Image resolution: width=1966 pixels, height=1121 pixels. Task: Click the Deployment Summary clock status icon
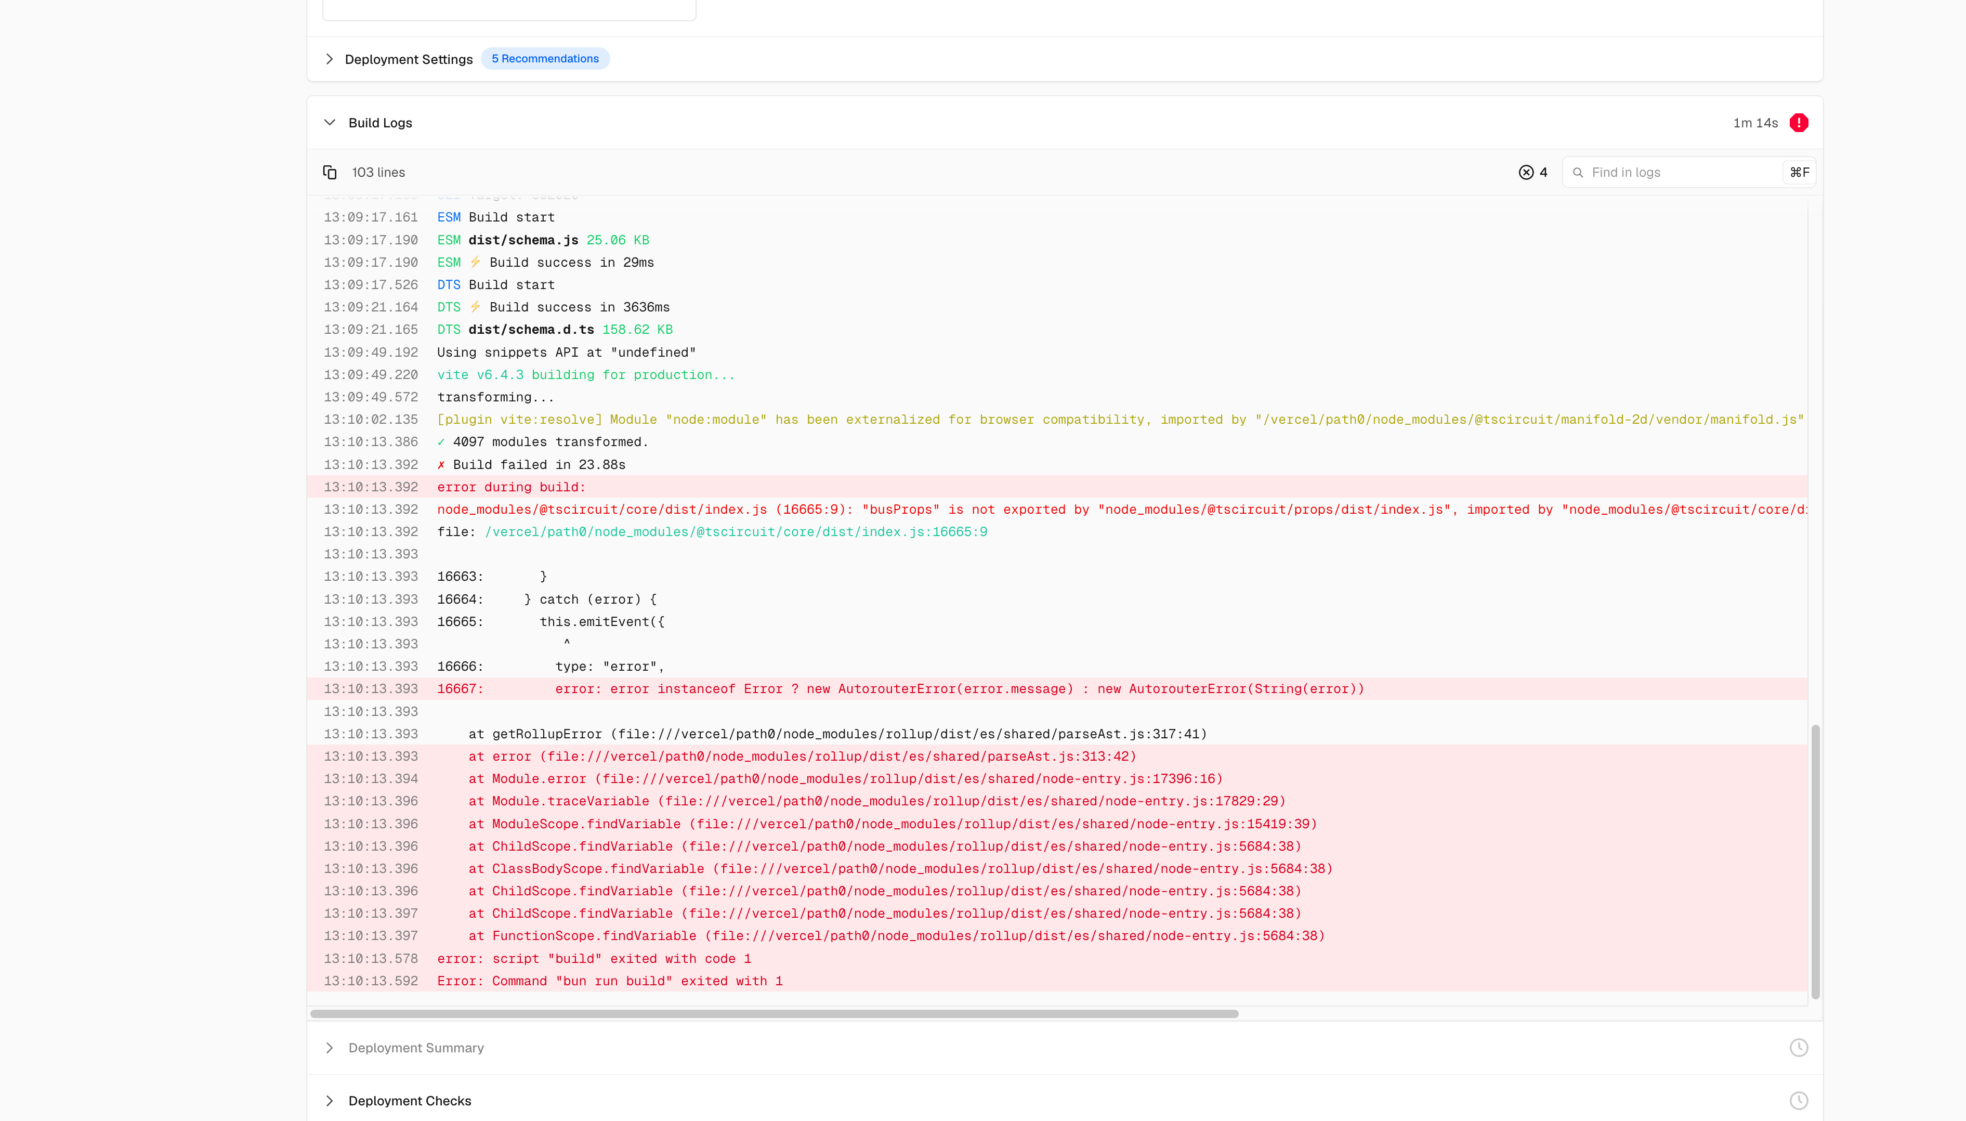tap(1799, 1048)
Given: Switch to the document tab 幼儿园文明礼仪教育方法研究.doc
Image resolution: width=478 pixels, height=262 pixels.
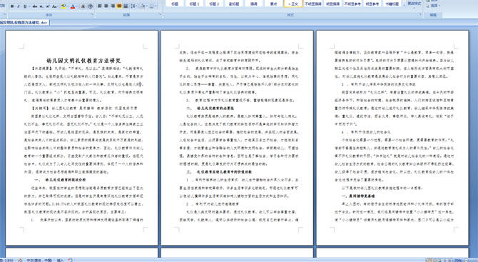Looking at the screenshot, I should 24,22.
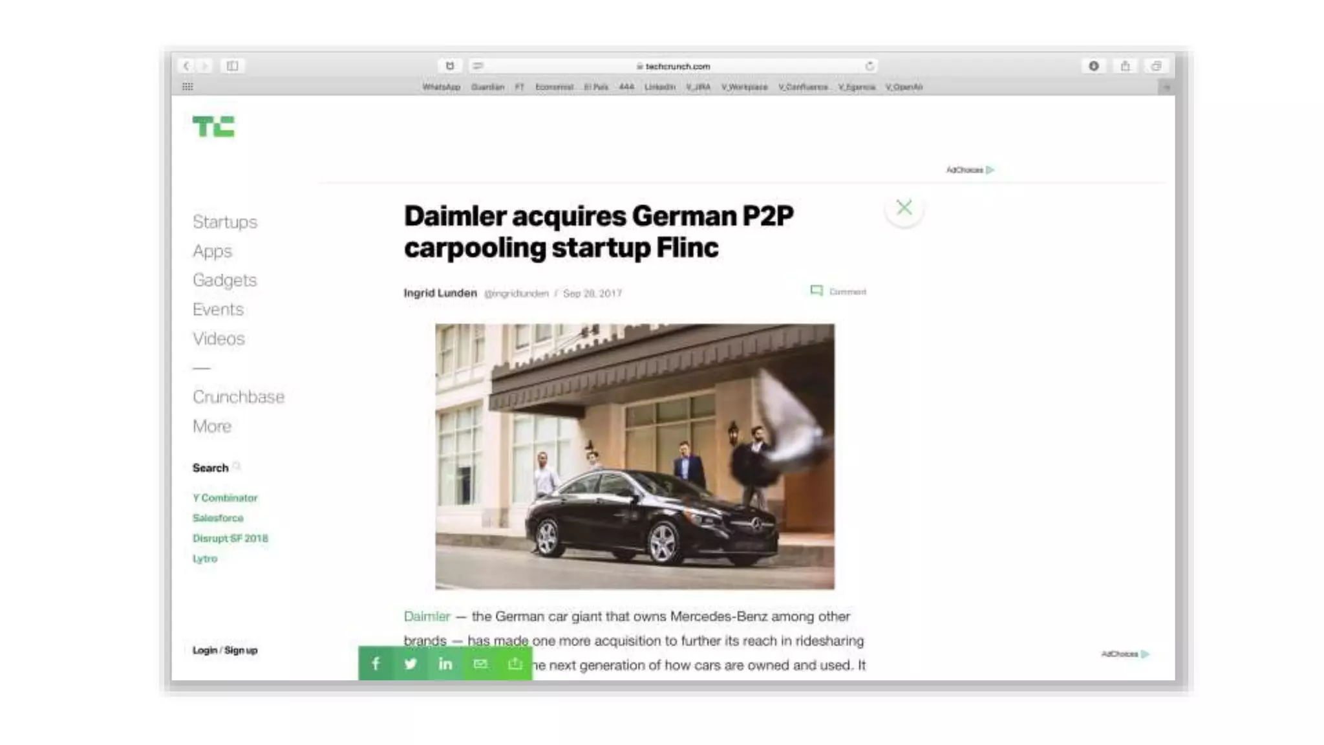1324x745 pixels.
Task: Toggle Safari sidebar panel
Action: (x=232, y=66)
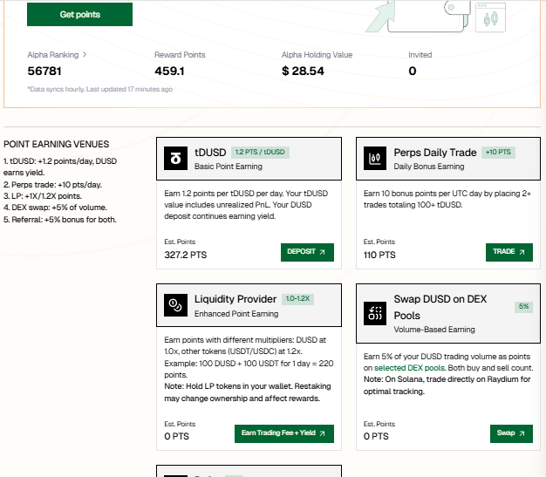Click the arrow icon on DEPOSIT button
This screenshot has height=477, width=546.
pyautogui.click(x=322, y=252)
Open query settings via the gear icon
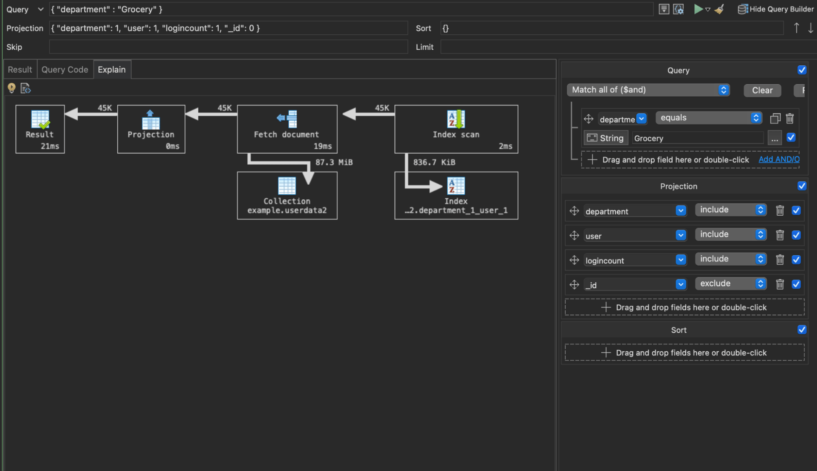817x471 pixels. pyautogui.click(x=679, y=9)
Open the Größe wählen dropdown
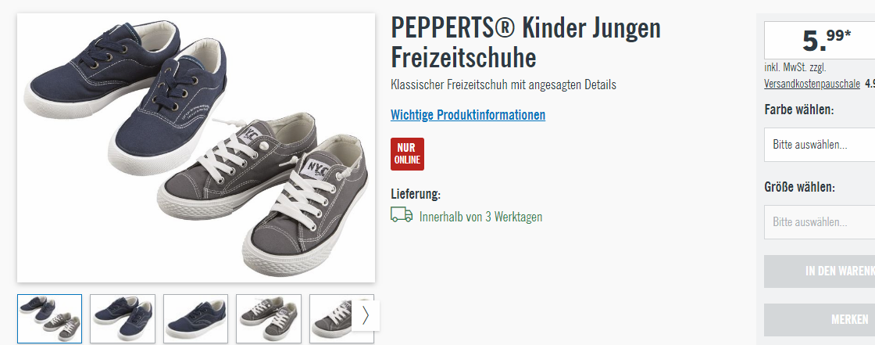 [820, 222]
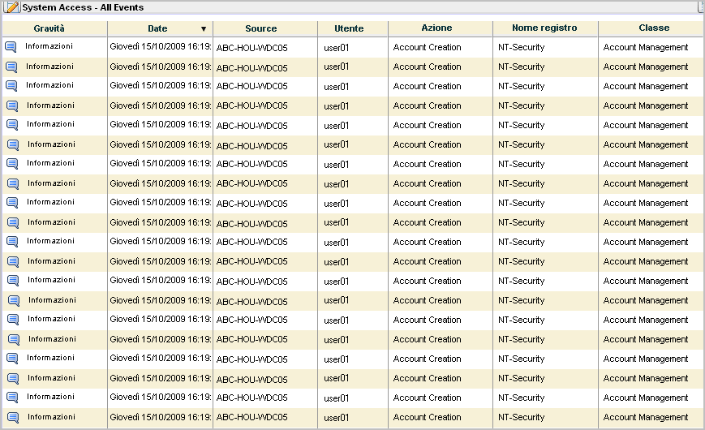Select the user01 cell in the last row

point(336,418)
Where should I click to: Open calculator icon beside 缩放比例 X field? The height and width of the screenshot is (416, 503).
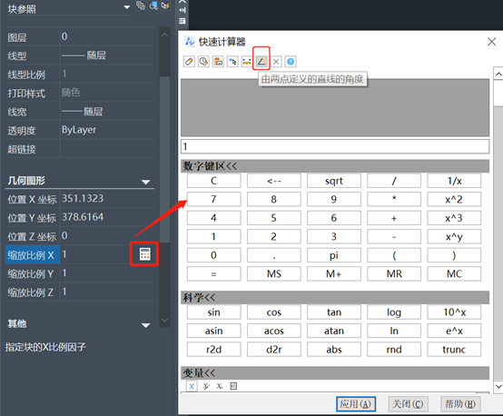[x=144, y=254]
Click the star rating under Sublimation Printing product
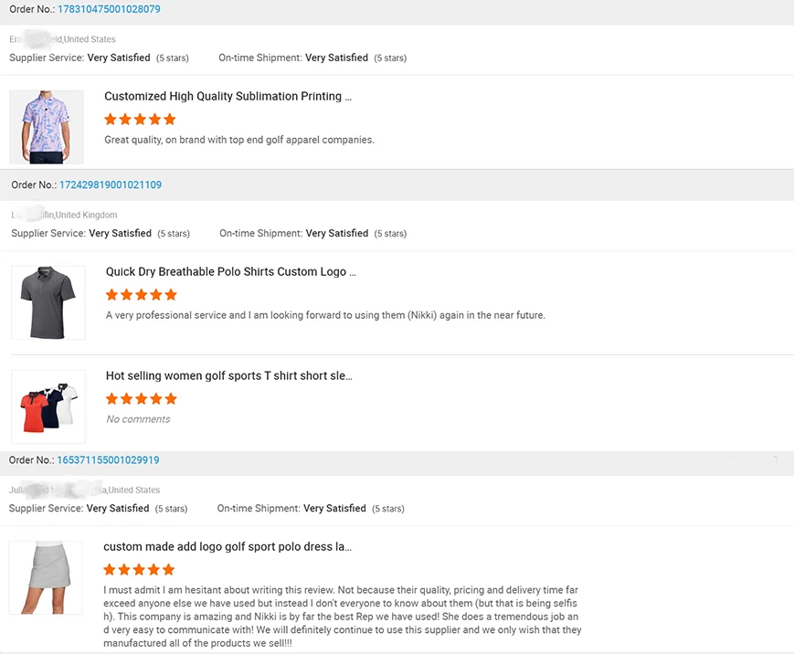 point(140,119)
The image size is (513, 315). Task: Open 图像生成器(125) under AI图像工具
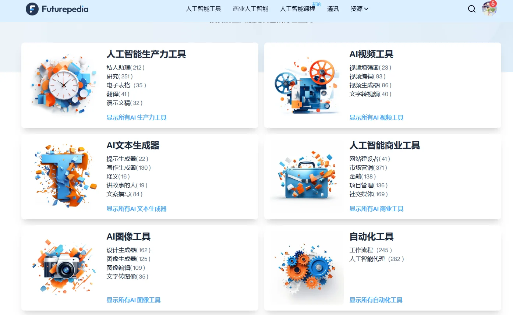point(127,259)
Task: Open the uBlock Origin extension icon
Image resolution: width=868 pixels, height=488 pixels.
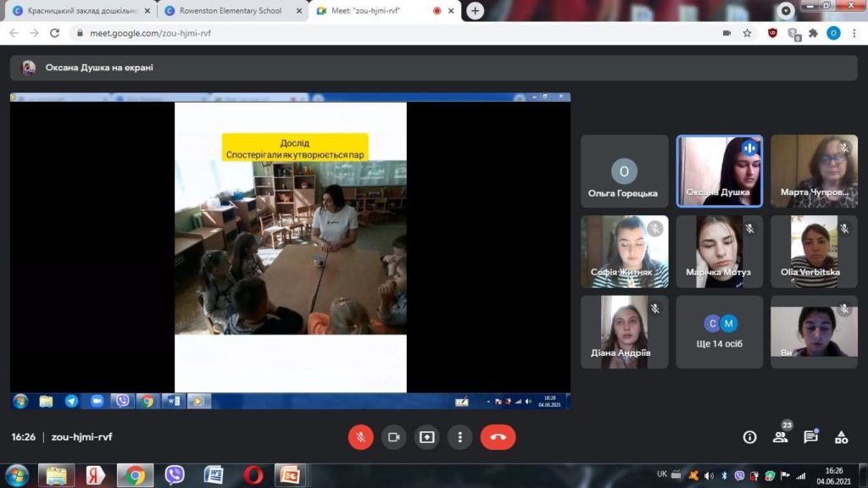Action: 772,33
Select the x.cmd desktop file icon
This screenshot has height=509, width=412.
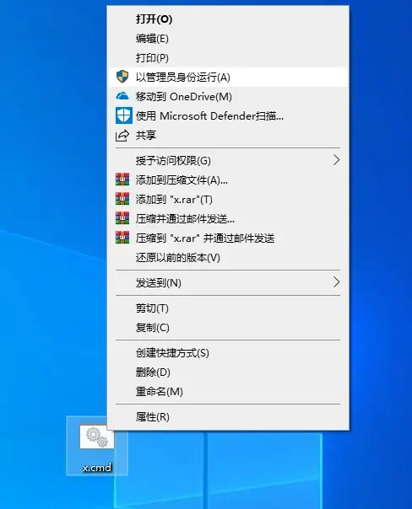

*-*-*

Copy out all of the data above word for word, omitting the pictures.

### EXERCISE RESULT
Image resolution: width=1966 pixels, height=1121 pixels. Task: Click the Deployment Summary clock status icon
tap(1799, 1048)
Given: Switch to the document tab 幼儿园文明礼仪教育方法研究.doc
Image resolution: width=478 pixels, height=262 pixels.
Looking at the screenshot, I should 24,22.
1324x745 pixels.
Task: Toggle Safari sidebar panel
Action: (x=232, y=66)
Click the arrow icon on DEPOSIT button
This screenshot has height=477, width=546.
pyautogui.click(x=322, y=252)
Open query settings via the gear icon
817x471 pixels. pyautogui.click(x=679, y=9)
Open the Größe wählen dropdown
 [820, 222]
Select the user01 cell in the last row

point(336,418)
Where should I click to: Open calculator icon beside 缩放比例 X field? The height and width of the screenshot is (416, 503).
[x=144, y=254]
Click the star rating under Sublimation Printing product
 point(140,119)
The image size is (513, 315). Task: Open 图像生成器(125) under AI图像工具
point(127,259)
Task: Open the uBlock Origin extension icon
Image resolution: width=868 pixels, height=488 pixels.
Action: 772,33
Select the x.cmd desktop file icon
This screenshot has height=509, width=412.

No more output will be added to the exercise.